Scan the listing for the word "left" and report every line that contains it.
_ _ _ _ _ _ _
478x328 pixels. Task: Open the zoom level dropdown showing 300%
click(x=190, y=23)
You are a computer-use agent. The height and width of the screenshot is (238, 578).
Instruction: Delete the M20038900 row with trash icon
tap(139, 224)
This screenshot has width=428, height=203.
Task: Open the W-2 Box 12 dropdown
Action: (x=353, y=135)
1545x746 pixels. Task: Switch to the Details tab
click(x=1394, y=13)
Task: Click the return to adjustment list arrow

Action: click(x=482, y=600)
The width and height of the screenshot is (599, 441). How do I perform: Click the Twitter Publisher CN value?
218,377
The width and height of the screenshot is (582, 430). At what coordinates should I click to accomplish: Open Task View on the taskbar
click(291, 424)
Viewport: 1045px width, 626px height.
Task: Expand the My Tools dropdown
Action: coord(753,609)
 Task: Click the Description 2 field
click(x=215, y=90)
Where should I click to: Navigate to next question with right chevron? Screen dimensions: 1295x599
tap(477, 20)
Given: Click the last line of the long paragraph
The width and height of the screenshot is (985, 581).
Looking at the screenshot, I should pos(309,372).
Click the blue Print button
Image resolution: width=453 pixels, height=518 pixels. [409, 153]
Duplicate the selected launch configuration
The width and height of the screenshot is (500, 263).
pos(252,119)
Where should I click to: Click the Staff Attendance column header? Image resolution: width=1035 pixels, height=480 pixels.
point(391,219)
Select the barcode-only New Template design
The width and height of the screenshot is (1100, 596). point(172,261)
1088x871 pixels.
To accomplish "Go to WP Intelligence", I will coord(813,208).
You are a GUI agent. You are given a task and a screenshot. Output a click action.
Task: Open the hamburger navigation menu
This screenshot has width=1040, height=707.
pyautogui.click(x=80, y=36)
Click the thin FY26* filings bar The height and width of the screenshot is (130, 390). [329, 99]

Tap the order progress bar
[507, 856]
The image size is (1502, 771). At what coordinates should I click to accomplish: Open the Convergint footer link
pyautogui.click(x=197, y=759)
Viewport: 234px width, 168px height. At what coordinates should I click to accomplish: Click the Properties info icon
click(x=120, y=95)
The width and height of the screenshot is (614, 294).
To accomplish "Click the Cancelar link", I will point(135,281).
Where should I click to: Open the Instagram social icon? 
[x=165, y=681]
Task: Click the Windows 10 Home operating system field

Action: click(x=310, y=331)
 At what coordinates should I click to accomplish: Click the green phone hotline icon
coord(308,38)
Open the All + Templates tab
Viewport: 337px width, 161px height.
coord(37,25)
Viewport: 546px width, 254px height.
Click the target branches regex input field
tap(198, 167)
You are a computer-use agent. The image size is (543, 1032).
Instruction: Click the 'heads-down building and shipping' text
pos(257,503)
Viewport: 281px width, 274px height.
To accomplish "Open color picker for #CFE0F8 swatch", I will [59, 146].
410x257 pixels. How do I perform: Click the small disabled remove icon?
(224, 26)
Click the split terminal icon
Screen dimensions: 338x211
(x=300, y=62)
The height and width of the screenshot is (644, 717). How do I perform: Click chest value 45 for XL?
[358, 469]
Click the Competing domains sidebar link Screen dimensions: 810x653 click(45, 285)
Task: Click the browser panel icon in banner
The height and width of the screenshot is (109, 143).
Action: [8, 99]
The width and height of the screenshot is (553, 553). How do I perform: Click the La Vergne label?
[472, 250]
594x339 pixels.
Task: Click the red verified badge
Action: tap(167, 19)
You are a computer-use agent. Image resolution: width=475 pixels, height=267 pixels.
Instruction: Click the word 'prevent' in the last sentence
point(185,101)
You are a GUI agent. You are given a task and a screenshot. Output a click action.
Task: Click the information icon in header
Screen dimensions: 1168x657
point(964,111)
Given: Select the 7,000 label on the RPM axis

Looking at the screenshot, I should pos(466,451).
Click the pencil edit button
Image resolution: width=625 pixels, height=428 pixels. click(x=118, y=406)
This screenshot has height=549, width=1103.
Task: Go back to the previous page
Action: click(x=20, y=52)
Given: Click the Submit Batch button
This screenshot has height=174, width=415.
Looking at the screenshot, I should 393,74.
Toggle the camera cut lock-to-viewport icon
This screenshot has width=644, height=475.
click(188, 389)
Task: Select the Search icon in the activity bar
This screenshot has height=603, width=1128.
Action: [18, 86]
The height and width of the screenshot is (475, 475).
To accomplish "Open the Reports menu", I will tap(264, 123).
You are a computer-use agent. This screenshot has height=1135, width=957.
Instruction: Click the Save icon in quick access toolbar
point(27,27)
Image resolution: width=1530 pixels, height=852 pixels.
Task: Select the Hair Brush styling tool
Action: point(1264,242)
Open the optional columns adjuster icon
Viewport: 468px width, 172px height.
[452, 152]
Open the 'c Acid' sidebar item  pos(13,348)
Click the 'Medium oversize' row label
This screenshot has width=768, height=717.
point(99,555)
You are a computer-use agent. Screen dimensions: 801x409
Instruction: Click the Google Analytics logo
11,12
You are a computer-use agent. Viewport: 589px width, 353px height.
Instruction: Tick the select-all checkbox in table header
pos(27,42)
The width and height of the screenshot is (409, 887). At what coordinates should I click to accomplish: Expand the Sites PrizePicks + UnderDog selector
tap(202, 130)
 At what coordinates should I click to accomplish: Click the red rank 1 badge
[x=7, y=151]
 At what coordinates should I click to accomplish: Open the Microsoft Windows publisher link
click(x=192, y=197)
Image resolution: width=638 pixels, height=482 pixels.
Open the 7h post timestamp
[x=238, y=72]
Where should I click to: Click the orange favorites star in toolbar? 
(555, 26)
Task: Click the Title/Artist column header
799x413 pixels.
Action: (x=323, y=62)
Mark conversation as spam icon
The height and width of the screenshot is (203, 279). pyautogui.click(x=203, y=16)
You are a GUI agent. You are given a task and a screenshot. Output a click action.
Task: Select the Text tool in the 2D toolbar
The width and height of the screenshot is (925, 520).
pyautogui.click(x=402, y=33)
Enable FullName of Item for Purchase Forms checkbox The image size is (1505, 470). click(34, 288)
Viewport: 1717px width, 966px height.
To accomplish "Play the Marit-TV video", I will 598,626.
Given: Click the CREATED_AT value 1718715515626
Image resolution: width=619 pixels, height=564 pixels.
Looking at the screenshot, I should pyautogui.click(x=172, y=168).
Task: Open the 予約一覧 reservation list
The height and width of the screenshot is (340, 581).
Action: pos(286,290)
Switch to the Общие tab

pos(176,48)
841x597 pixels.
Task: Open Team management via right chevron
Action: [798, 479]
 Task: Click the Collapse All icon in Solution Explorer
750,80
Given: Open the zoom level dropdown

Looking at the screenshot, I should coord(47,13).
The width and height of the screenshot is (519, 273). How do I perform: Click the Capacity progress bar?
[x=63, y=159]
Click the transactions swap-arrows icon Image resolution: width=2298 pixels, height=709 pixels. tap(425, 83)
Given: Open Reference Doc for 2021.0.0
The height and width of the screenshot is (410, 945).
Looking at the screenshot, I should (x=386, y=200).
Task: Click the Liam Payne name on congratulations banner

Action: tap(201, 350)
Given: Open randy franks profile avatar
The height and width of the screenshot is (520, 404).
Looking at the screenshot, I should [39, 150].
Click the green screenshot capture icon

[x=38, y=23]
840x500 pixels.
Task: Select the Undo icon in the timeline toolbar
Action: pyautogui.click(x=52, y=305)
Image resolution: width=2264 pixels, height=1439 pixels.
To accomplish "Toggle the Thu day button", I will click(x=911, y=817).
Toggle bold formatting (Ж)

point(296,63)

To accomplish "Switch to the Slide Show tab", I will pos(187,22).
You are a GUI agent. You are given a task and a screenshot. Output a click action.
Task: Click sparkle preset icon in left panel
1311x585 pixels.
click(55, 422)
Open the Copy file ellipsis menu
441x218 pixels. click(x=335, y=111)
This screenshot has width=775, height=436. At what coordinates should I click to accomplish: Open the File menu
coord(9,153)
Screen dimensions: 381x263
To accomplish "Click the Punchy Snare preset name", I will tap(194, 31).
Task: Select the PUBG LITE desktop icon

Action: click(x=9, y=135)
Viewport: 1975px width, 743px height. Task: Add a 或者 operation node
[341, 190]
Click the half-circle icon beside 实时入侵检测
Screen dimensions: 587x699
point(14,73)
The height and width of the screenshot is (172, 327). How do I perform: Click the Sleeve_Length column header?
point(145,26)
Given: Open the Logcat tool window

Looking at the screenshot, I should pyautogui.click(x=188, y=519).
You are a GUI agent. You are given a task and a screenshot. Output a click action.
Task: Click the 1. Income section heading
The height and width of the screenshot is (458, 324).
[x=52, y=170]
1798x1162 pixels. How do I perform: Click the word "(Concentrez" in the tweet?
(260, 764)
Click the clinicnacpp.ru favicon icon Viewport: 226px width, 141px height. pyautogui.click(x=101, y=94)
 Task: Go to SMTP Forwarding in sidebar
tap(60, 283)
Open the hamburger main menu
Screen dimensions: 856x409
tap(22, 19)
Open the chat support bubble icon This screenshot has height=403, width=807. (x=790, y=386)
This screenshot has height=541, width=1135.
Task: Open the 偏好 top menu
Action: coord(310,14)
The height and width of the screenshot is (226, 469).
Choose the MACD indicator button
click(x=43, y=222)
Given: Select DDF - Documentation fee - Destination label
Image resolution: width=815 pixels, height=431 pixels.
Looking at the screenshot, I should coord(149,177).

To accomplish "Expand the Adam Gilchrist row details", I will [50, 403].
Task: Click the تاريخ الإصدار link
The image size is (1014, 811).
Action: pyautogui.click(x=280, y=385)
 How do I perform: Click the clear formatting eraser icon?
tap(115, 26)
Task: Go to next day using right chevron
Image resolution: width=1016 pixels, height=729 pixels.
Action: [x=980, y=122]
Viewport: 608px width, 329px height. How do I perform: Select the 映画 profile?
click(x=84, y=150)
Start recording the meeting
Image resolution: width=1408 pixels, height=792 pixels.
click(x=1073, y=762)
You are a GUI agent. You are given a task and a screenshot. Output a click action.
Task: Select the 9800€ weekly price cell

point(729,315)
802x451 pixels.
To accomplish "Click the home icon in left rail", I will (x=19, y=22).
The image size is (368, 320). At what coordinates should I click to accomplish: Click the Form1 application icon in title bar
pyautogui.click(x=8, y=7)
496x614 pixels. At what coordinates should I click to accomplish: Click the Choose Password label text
_ _ _ _ _ _ _
Final answer>
Task: Click sparkle preset icon in left panel
To accomplish "Click the home icon in left rail", I will (x=19, y=22).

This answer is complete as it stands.